Другую же, настоящую, никто не хотел признавать в такой степени, чтобы быть ее частью, но от нее никто не хотел отказываться в такой степени, чтобы отказаться от себя.
Ни признать трагедию, ни понять ее — таков был роковой заход на новую, немарксистскую борьбу противоположностей: противостояние по-венециански вытесняемой трагедии и резких наплывов находящего на страну фарса, в котором любая трагедия выглядела, нет, не комичной, а лишней.
Трагедию отныне можно было только «использовать» — размахивать ею, как флагом, но ритмично, умело, четко, продуманно. Не желая ее знать…
Пробел на месте трагедии создавал заштампованность жизни, ее повсеместную клишированность: «надо — значит, надо!»; «дело надо делать, господа!». Но куда было деться от эмоций в мире трагедии? Правила, о которых ведет речь Александр Марков, подменяло тоскливое переживание их долженствования, на место истории вставал «травматический опыт» — рычаг управления страхом грозящего/возобновляемого общесоциального «конца».
И то и другое свидетельствовало о редукции всегда непредсказуемого, вольно-свободного человеческого выбора к чему-то заблаговременному, безусловному, неотвратимому — то ли идеалу, от которого категорически нельзя отказываться, то ли к опыту, который не выбирают — он сам, де, «всех переживет» — и неминуемо кажет себя…

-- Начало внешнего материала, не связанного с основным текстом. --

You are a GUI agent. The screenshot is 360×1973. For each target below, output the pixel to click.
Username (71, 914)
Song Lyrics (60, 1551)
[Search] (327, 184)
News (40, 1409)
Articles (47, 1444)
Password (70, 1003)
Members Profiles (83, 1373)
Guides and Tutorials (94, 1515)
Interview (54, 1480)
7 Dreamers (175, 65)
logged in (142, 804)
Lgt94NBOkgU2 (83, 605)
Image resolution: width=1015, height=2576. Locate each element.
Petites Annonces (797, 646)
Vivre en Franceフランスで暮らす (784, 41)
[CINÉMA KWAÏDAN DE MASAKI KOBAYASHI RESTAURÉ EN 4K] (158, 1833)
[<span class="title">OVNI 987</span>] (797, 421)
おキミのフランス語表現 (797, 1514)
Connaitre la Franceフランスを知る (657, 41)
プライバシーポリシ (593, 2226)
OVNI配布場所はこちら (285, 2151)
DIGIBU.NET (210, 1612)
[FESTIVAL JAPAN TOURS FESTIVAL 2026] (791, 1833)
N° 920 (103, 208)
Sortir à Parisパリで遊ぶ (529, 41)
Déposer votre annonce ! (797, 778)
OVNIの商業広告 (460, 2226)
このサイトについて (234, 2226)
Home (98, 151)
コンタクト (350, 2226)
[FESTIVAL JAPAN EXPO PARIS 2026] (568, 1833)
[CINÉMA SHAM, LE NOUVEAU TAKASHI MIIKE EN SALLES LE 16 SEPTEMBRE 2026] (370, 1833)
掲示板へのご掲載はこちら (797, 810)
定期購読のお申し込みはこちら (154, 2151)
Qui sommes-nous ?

Трагедийное очерчивалось уже хотя бы тем, что должное выдавалось за неотвратимое — выбор без выбора, и так без конца! Но если в классической трагедии неотвратимость выбора создавалась все же согласием на него протагониста, то в РФ 1990–2010-х годов неотвратимость выбора была следствием имитации его постоянной «правильности», из хорошего выбиралось только хорошее, а из лучшего — лучшее. Мы десятилетиями выбирали только «должное» — новосоветская мода, haute couture!
Предопределенность единственного выбора (всегда должного) соседствовала с нагнетанием картин неизбежности коллективного возобновления травматического.
Исторический выбор, чем он стал в этом обществе? Идеальным, обязательным для всех, или травматическим, от которого невозможно отделаться?
В любом случае, нашим определением трагедии оказывалась правильность (наравне с какой-то диковинной общеобязательностью!) всякого «само собой разумеющегося» выбора и фарс непреодолимости всех травм.
Трагедия так и не была признана, но обнаруживалась манипуляциями с выбором — попытками представить его либо единственно возможным, либо запрещенным. Ничего среднего! Выбор полярностей? Выбор драм.
«Признаем или не признаем» мы трагедию — не праздные куплеты внезапно «восскорбевшего» русского Гамлета, играющего так же легко, как жертвующего собой.
Нет, тут нужно сознание не шекспировского, а гамсуновского типа, не взнуздывающего и не подгоняющего выбор так, чтобы он стал решающим в той степени, в какой отрицающим выбор — необратимым.
Дистанция от рокового — вот что понадобится тем, кто сам становится трагедией в вечном преддверии не начала, а конца. Как ни крути, трагедия не изживается по случаю, как и не микшируется ее усугублением. Выбор — жизнеутверждающее, а не гибельное начало. Иначе — «тишина» ©.